▸ EXTRACTED TEXT
========================

FIRST DISTRICT COURT OF APPEAL STATE OF FLORIDA
Dec 20, 2019
285 So. 3d 399 (Fla. Dist. Ct. App. 2019)

Summary

rejecting a "hyper-technical application of procedural rules"

Summary of this case from Shepard v. State

Opinion

No. 1D19-1272

12-20-2019

Thomas PARTLOW, Appellant, v. STATE of Florida, Appellee.


ON MOTION TO SUPPLEMENT THE RECORD

Per Curiam.

Thomas Partlow moved to supplement the record on appeal with documents not included in the postconviction appeal record. We directed Partlow to address whether the requested supplementation was permitted by the rules of procedure. Partlow responded, requesting the motion to supplement be withdrawn. We GRANT this motion to withdraw. Appellant's initial brief shall be filed twenty days from the date of this order.

Ray, C.J., concurs; Bilbrey and Winokur, JJ., both concur specially with written opinions.

Winokur, J., concurring specially.

While Partlow has asked us to withdraw his motion to supplement the record, it should be noted that he did so because he acknowledged in his response that case law applying the rules of appellate procedure does not permit the requested supplementation. I agree that we should grant the motion to withdraw. However, we requested the additional response because the issue here arises regularly in this Court. Because of Partlow's candid acknowledgment that the rules do not permit the requested supplementation, as well the need for guidance on this issue, I believe we should clarify what an appellate record for a summarily-denied postconviction motion may contain. Partlow was convicted of first-degree murder and robbery with a deadly weapon for crimes he committed as a juvenile and was sentenced to mandatory life without parole (Count I) to run consecutively with 45 years (Count II). Based on the Supreme Court's holding that "mandatory life-without-parole sentences for juveniles violate the Eighth Amendment," Miller v. Alabama , 567 U.S. 460, 470, 132 S.Ct. 2455, 183 L.Ed.2d 407 (2012), we reversed the sentence imposed on Count I for resentencing. Partlow v. State , 134 So. 3d 1027 (Fla. 1st DCA 2013).

========================

▸ DATA RECORDS

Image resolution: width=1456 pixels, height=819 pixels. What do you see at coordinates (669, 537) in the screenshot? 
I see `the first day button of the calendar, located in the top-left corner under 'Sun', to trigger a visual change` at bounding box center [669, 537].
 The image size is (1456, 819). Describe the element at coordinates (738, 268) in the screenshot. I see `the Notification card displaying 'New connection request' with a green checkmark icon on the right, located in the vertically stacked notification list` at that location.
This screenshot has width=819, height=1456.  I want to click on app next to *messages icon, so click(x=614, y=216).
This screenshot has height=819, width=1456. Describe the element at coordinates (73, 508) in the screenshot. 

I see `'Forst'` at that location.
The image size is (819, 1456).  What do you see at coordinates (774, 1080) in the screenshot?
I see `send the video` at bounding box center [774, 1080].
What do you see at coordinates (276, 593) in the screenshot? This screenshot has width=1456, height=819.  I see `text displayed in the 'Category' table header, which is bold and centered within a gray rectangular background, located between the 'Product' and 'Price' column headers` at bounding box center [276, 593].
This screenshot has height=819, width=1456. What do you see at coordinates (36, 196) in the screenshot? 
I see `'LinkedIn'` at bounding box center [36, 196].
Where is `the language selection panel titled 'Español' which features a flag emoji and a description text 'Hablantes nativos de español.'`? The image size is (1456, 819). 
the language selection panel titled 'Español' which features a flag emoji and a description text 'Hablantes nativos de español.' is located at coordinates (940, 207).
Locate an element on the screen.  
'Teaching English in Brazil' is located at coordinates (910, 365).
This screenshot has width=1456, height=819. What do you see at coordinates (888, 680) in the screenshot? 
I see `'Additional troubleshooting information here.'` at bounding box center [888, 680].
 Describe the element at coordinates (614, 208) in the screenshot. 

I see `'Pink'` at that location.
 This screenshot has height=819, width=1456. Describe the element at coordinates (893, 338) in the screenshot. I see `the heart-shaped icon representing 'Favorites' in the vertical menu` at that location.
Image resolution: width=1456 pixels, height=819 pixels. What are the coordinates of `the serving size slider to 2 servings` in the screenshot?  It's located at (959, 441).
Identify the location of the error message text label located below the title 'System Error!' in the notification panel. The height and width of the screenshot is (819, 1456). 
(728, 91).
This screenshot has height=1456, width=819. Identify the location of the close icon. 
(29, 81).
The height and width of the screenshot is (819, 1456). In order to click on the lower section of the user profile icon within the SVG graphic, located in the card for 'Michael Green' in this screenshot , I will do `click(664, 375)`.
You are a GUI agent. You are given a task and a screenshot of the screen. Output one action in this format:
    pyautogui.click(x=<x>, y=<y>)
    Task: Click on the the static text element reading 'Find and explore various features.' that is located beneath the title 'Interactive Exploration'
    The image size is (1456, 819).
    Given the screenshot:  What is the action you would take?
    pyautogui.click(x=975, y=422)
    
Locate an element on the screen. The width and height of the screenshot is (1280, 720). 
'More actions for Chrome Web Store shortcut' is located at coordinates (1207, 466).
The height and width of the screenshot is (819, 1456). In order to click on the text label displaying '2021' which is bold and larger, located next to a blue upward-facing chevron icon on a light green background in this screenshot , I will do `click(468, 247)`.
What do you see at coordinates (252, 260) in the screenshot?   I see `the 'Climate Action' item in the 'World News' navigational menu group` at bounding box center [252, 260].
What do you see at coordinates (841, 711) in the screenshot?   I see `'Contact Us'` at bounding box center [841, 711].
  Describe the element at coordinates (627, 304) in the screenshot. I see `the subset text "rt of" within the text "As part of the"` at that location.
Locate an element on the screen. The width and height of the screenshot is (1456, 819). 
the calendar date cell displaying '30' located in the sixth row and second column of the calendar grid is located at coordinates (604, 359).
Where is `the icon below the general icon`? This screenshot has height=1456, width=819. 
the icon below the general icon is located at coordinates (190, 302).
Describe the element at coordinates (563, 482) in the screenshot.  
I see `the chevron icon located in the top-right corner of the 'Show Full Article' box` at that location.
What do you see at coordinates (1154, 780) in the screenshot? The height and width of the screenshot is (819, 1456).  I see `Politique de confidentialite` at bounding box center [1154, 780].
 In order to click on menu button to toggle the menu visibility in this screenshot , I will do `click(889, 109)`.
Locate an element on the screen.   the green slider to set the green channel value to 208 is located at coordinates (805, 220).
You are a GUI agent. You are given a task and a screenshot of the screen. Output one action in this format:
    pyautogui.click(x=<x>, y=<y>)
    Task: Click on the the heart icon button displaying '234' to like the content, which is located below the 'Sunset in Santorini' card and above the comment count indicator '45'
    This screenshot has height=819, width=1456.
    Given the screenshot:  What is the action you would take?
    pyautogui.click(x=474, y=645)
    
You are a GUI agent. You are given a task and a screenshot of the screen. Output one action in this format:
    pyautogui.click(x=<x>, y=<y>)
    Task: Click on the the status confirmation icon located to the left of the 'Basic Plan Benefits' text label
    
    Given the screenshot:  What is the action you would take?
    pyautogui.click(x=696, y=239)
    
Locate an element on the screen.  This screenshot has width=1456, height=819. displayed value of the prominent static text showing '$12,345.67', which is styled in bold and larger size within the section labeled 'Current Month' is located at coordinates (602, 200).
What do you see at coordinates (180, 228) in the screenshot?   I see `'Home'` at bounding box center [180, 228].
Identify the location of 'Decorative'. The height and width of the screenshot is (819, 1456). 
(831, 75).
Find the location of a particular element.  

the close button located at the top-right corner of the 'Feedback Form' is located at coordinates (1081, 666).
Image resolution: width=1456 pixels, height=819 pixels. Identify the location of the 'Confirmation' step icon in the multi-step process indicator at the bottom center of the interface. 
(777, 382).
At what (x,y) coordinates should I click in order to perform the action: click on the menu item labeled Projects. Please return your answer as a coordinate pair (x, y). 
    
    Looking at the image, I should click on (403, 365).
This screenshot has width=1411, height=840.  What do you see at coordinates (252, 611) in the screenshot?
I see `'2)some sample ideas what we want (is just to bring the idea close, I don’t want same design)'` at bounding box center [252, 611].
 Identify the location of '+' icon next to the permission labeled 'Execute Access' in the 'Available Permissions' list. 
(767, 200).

========================

▸ SHORT EXERCISE
Answer these questions from the court opinion:
1. How many days from the date of the order does the appellant have to file the initial brief?
2. Which judge concurs without writing a special opinion?
3. Of what crimes was Partlow convicted?
The listing is not needed to answer anything about the court opinion.

▸ OUTPUT FOR THIS EXERCISE
1. Twenty days.
2. Ray, C.J.
3. First-degree murder and robbery with a deadly weapon.